厳しい現実を引っくり返す。でも切ない ・・・映画「堕天使のパスポート」

magicalさんのお薦めで観てみましたが、面白かった。
magicalさんありがとう。

「スパニッシュ・アパートメント」「アメリ」に続いて、オドレー・トトゥ3連発。

3つ並べてみるとなかなか興味深いなぁ・・・と思った。

舞台はそれぞれ、バルセロナ(ただしオドレー・トトゥはパリにいる)―パリ―ロンドン。

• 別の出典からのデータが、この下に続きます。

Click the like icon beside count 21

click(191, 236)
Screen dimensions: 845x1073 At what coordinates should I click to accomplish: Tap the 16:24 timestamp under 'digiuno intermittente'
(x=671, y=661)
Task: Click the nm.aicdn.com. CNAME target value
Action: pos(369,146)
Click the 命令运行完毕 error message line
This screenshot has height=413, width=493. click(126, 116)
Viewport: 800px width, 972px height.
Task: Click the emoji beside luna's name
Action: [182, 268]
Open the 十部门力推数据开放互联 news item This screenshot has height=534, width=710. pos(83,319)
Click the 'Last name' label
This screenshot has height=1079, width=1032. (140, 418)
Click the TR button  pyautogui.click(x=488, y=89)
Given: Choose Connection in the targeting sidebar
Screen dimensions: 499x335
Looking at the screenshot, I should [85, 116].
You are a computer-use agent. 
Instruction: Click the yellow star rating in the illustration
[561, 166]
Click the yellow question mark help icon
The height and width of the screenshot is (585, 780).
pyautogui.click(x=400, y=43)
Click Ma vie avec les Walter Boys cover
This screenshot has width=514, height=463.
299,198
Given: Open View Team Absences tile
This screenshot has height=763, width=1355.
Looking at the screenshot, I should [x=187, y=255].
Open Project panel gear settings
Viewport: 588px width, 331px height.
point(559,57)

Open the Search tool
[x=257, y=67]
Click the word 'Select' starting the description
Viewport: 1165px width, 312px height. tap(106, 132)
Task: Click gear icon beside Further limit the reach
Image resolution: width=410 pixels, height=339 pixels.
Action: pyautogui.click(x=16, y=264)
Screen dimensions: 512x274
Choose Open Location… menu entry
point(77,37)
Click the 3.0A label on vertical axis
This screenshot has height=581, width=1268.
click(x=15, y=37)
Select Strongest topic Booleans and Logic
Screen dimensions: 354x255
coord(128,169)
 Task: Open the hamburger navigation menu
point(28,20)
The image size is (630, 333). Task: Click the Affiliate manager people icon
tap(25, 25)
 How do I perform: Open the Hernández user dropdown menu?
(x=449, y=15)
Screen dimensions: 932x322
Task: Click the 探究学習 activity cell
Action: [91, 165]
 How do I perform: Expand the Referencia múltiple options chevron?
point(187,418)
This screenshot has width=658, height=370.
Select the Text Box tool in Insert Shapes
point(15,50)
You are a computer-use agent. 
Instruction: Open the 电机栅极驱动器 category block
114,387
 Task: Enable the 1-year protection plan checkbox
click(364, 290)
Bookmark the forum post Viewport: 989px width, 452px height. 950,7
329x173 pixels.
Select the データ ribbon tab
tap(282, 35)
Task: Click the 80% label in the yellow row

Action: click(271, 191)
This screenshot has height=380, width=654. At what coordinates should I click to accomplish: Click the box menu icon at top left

「スパニッシュ・・・」はEU内の外国人(主に留学生)の物語。
経済的・社会的に地位の安定している留学生だし(そうでない人もいるだろうが)、「厳しい現実」というのは、そんなに出てこない。

「アメリ」はパリの中で完結した物語。
一部の批評家が、「移民がきれいに排除された復古的、右寄りの映画」と批判した・・・なんていうことがあったようで、確かにフランスの白人ばっかり出てくる。
かと言って、恵まれた人たちばっかりというわけではなく、むしろ逆だけど・・・。

そして「堕天使のパスポート」。
主役が不法滞在者と難民。もろ厳しい現実。

オドレイ・トトゥはトルコ人難民。
映画観ただけではわからなかったが、公式HPを見たら、「おそらくクルド人」・・・とのこと。
なるほど。
トルコ人難民ならおそらくクルド人だろう・・・というのは、わかる人には分かるのだろうな。
トルコではクルドの文化は全く認められておらず、同化が強いられているとか。そのあたりがトルコのEU加盟にはネックになっているらしい。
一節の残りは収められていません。